— Begin Text segment —
Now that our textures are updated, we can draw them to the screen, e.g. via libGDX's SpriteBatch:

batch.getProjectionMatrix().setToOrtho2D(0, 0, Gdx.graphics.getWidth(), Gdx.graphics.getHeight());
batch.begin();
batch.draw(colorTexture, 0, 0, Gdx.graphics.getWidth(), Gdx.graphics.getHeight());
batch.draw(depthTexture, 0, 0, 320, 240);
batch.end();

You can use StreamTextures like any other Texture!

Find out more about Raw Stream Capturing and Processing. View the full source code for this example!

Hand Tracking and Gesture Recognition

Intel's RealSense SDK provides you with a set of sophisticated algorithms to detect and tracking hands, reconstruct full 3D hand skeletons and recognize a wide range of hand gestures. All of this functionality is encapsulated in the PXCHandModule which is managed by the sense manager.

Setting up the Hand Module

Setting up the hand module is rather simple:

senseManager = PXCSenseManager.CreateInstance();
... enable streams we want to capture ...
senseManager.EnableHand();
PXCHandModule handModule = senseManager.QueryHand();	
senseManager.Init();

In addition to enabling any streams, we also tell the sense manager to enable the hand module (PXCSenseManager#EnableHand). We get an instance of the hand module via a call to PXCSenseManager#QueryHand().

Next we need to configure the hand module:

handData = handModule.CreateOutput();
handConfig = handModule.CreateActiveConfiguration();
handConfig.EnableAllGestures();
handConfig.EnableAlert(AlertType.ALERT_HAND_DETECTED);
handConfig.EnableAlert(AlertType.ALERT_HAND_NOT_DETECTED);
handConfig.ApplyChanges();

The fist statement creates an instance of PXCHandData. Think of it as an analog to StreamTexture but for hand data (skeleton, gestures, etc.). Next we tell the SDK to enable the detection of all gestures. We also want to receive alerts when a hand is detected and when a hand is no longer detected. We apply the configuration via a call to PXCHandModule#ApplyChanges()
— End Text segment —
— Begin Rows —
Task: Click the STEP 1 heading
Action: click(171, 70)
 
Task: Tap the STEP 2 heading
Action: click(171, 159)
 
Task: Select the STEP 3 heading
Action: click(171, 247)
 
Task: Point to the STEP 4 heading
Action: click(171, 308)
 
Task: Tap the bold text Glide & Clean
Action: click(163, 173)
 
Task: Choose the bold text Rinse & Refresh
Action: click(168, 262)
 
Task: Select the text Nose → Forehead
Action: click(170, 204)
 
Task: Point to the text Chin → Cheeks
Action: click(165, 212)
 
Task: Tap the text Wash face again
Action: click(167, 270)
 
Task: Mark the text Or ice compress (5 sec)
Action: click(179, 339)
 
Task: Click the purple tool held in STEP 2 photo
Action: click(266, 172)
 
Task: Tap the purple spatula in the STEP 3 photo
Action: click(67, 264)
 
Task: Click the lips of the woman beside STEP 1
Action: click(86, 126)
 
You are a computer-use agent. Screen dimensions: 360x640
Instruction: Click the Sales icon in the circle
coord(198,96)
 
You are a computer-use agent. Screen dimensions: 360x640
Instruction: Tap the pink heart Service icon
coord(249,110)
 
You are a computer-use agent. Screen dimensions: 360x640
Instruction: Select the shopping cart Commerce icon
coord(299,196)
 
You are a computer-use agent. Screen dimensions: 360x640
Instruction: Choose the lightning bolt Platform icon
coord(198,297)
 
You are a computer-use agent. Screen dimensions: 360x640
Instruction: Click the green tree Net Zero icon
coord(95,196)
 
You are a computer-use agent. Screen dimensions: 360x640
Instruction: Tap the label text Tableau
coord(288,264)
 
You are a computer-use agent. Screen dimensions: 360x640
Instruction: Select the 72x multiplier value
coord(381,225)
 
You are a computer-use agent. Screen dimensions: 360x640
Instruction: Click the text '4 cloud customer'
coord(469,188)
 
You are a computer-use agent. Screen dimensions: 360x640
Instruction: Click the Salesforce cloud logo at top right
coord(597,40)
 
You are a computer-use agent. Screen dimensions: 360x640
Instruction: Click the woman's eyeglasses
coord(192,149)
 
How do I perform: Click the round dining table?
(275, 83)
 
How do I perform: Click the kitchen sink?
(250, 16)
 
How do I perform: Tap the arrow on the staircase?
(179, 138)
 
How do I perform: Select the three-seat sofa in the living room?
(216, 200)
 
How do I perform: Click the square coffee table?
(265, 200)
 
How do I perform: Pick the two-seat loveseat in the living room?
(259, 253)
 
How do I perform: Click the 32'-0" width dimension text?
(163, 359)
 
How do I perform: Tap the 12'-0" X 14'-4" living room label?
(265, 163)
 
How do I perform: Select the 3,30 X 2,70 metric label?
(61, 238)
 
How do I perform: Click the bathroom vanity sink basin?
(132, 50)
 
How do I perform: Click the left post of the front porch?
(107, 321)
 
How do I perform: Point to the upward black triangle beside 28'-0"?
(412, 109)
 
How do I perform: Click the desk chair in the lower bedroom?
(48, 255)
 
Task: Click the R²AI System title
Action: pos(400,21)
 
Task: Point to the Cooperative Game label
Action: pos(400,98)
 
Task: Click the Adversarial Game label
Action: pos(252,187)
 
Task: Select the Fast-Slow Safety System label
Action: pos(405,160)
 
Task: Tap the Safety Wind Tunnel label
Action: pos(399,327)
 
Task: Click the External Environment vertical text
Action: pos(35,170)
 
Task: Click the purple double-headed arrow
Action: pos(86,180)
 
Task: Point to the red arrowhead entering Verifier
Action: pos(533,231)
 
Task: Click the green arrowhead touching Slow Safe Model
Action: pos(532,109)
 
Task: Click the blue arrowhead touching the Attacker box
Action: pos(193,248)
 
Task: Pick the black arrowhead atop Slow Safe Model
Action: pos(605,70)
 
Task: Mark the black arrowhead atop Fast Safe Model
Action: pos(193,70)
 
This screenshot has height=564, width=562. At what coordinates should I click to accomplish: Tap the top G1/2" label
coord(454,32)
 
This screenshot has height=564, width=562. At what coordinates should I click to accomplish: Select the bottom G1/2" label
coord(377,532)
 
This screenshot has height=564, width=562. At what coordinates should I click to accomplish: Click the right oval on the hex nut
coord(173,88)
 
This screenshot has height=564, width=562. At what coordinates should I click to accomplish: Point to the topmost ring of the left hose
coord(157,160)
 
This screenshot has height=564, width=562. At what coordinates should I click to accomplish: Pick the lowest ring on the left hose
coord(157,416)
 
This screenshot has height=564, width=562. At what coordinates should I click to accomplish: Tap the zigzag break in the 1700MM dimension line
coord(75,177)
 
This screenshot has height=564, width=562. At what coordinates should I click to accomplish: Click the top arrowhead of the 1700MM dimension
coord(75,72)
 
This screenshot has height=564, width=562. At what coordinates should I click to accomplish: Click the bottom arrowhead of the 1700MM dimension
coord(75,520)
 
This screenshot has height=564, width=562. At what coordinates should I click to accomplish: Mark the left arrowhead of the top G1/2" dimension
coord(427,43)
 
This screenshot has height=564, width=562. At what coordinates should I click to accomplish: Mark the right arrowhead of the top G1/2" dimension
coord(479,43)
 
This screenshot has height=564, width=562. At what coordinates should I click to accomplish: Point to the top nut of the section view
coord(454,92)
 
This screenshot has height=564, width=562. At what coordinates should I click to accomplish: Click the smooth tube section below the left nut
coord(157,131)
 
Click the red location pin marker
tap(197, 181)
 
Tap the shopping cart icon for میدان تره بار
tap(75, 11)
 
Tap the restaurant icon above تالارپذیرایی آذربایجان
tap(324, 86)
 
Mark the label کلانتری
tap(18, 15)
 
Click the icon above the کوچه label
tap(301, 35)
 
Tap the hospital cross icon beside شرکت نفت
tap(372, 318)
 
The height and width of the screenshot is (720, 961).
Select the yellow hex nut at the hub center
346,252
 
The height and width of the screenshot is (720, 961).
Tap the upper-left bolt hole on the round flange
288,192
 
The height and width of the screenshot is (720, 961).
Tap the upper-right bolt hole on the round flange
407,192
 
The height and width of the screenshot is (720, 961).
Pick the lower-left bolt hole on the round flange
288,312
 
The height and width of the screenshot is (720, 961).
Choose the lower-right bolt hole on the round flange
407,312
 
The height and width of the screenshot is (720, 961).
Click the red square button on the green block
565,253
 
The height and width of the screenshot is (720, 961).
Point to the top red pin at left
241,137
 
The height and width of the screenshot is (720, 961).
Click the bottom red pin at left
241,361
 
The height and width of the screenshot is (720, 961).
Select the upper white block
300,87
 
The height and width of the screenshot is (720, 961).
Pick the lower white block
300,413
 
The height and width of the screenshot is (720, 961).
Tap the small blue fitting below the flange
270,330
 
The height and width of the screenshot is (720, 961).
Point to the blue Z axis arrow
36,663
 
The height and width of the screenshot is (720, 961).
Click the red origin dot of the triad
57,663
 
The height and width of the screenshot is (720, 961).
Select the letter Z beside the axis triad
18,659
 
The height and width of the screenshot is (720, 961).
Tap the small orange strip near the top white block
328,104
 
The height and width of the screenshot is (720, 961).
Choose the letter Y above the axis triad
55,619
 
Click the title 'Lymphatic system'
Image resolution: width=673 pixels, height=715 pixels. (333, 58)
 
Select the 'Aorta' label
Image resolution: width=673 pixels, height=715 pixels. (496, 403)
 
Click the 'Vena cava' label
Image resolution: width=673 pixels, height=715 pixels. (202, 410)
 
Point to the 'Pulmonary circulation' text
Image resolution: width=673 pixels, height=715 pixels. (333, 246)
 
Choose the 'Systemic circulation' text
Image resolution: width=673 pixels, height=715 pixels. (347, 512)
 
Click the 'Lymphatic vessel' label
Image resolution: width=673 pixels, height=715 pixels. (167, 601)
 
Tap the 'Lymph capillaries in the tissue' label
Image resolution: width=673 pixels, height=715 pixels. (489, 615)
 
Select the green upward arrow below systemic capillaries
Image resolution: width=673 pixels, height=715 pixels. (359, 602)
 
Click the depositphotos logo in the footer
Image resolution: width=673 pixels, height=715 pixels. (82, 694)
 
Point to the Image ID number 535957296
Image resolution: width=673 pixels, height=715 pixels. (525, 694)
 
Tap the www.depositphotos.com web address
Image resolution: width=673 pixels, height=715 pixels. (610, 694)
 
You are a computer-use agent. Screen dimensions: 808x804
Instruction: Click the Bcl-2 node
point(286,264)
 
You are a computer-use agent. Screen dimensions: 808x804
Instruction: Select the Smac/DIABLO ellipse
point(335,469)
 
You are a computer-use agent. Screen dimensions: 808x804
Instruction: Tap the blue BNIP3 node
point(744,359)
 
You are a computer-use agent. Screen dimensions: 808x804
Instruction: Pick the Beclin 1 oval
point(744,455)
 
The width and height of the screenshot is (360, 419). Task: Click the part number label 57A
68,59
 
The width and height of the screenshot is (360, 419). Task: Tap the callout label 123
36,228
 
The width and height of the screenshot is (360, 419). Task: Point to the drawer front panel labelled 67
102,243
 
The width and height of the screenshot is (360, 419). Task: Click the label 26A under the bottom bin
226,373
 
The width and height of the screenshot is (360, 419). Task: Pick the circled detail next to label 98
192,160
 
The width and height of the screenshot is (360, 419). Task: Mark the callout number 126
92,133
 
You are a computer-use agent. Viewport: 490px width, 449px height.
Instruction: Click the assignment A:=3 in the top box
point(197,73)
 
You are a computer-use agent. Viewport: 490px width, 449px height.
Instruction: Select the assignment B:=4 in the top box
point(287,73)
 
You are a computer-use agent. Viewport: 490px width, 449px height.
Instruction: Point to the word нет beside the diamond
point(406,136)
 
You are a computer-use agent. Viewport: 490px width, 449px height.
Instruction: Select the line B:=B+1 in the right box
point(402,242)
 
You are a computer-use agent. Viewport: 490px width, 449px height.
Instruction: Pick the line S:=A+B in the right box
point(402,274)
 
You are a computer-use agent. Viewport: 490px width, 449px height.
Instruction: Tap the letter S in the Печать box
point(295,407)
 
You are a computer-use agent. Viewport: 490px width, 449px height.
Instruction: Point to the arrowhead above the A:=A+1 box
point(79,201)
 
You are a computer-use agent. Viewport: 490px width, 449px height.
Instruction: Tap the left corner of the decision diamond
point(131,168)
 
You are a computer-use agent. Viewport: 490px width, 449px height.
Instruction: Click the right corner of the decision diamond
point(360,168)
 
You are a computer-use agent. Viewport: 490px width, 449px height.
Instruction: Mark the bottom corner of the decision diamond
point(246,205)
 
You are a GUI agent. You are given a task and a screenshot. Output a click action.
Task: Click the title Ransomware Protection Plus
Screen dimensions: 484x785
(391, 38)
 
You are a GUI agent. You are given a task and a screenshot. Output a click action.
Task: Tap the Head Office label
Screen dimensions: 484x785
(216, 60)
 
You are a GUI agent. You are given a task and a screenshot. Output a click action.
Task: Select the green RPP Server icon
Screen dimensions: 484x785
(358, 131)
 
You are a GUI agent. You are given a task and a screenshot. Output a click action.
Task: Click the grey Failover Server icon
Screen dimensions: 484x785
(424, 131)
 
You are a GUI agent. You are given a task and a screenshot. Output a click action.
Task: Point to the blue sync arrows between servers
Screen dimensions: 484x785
— End Rows —
=== Tasks to carry out ===
a: In the RealSense hand tracking tutorial, which call returns an instance of the hand module?
b: Decide whether each statement agrees with the RealSense hand tracking tutorial, and back each yes or no with the deciding words from the tutorial: (i) The hand module is managed by the sense manager. (ii) StreamTextures need different handling from other Textures. (iii) The hand configuration enables detection of only a few chosen gestures.
c: Carry on with the RealSense hand tracking tutorial, beginning right after its final sentence.

=== Answers ===
a: PXCSenseManager#QueryHand()

b:
(i) Yes: "All of this functionality is encapsulated in the PXCHandModule which is managed by the sense manager."
(ii) No: "You can use StreamTextures like any other Texture!"
(iii) No: "Next we tell the SDK to enable the detection of all gestures."

c:
All of this configuration usually goes into your ApplicationListener#Create() function.

Capturing Hand Data

Hand data is derived from the current frame, just as stream data. The basic mechanism works like this:

pxcStatus status = senseManager.AcquireFrame();
if(status == pxcStatus.PXC_STATUS_NO_ERROR) {
 ... update your StreamTextures
 handData.Update();
 senseManager.ReleaseFrame();
}

We acquire the current frame (PXCSenseManager#AcquireFrame()), based on which we instruct the PXCHandData to update itself (PXCHandData#Update()). This will update the number of hands recognized, skeletal data and detect gestures.

Processing Joint Data

The hand module recognizes 22 joints for each hand it detects in the video stream.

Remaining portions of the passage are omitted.